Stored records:
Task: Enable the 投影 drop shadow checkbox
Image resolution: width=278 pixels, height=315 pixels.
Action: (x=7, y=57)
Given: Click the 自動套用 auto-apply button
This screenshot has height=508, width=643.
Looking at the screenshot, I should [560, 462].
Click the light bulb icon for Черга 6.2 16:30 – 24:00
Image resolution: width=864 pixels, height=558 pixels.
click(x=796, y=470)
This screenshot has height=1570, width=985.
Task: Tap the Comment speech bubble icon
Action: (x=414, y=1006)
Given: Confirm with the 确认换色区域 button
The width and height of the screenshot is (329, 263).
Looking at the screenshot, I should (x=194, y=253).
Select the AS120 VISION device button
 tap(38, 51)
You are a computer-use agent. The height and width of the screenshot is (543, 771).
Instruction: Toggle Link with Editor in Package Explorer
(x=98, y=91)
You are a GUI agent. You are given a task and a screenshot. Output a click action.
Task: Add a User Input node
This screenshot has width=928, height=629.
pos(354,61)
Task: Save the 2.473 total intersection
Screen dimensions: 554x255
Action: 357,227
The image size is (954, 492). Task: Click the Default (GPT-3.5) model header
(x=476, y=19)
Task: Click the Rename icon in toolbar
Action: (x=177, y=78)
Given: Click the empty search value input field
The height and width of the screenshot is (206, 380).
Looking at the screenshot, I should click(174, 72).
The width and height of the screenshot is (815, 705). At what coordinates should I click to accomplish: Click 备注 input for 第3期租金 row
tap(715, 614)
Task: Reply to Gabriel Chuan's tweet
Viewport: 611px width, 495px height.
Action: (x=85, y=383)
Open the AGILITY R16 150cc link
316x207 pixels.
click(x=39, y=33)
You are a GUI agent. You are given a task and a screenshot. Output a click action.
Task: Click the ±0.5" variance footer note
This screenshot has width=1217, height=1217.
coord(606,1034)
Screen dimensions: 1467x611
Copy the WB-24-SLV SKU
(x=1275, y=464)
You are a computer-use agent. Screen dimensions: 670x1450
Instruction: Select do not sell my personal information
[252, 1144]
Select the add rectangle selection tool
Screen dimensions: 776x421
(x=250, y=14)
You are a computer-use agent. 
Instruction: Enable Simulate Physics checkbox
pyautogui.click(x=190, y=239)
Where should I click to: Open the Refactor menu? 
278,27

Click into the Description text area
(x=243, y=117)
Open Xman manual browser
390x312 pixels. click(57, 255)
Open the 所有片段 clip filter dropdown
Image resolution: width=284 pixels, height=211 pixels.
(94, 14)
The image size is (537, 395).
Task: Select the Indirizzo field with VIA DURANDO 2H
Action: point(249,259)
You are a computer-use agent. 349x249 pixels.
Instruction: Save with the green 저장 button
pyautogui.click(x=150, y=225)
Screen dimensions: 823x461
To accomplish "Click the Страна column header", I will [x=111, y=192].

TASK PROMPT: Every entry must appear in the answer, reproduced exactly.

YOUR SOLUTION:
Task: Enable the 投影 drop shadow checkbox
Image resolution: width=278 pixels, height=315 pixels.
Action: (x=7, y=57)
Given: Click the 自動套用 auto-apply button
This screenshot has height=508, width=643.
Looking at the screenshot, I should [560, 462].
Click the light bulb icon for Черга 6.2 16:30 – 24:00
Image resolution: width=864 pixels, height=558 pixels.
click(x=796, y=470)
This screenshot has height=1570, width=985.
Task: Tap the Comment speech bubble icon
Action: (x=414, y=1006)
Given: Confirm with the 确认换色区域 button
The width and height of the screenshot is (329, 263).
Looking at the screenshot, I should (x=194, y=253).
Select the AS120 VISION device button
 tap(38, 51)
You are a computer-use agent. The height and width of the screenshot is (543, 771).
Instruction: Toggle Link with Editor in Package Explorer
(x=98, y=91)
You are a GUI agent. You are given a task and a screenshot. Output a click action.
Task: Add a User Input node
This screenshot has width=928, height=629.
pos(354,61)
Task: Save the 2.473 total intersection
Screen dimensions: 554x255
Action: 357,227
The image size is (954, 492). Task: Click the Default (GPT-3.5) model header
(x=476, y=19)
Task: Click the Rename icon in toolbar
Action: (x=177, y=78)
Given: Click the empty search value input field
The height and width of the screenshot is (206, 380).
Looking at the screenshot, I should click(174, 72).
The width and height of the screenshot is (815, 705). At what coordinates should I click to accomplish: Click 备注 input for 第3期租金 row
tap(715, 614)
Task: Reply to Gabriel Chuan's tweet
Viewport: 611px width, 495px height.
Action: (x=85, y=383)
Open the AGILITY R16 150cc link
316x207 pixels.
click(x=39, y=33)
You are a GUI agent. You are given a task and a screenshot. Output a click action.
Task: Click the ±0.5" variance footer note
This screenshot has width=1217, height=1217.
coord(606,1034)
Screen dimensions: 1467x611
Copy the WB-24-SLV SKU
(x=1275, y=464)
You are a computer-use agent. Screen dimensions: 670x1450
Instruction: Select do not sell my personal information
[252, 1144]
Select the add rectangle selection tool
Screen dimensions: 776x421
(x=250, y=14)
You are a computer-use agent. 
Instruction: Enable Simulate Physics checkbox
pyautogui.click(x=190, y=239)
Where should I click to: Open the Refactor menu? 
278,27

Click into the Description text area
(x=243, y=117)
Open Xman manual browser
390x312 pixels. click(57, 255)
Open the 所有片段 clip filter dropdown
Image resolution: width=284 pixels, height=211 pixels.
(94, 14)
The image size is (537, 395).
Task: Select the Indirizzo field with VIA DURANDO 2H
Action: point(249,259)
You are a computer-use agent. 349x249 pixels.
Instruction: Save with the green 저장 button
pyautogui.click(x=150, y=225)
Screen dimensions: 823x461
To accomplish "Click the Страна column header", I will [x=111, y=192].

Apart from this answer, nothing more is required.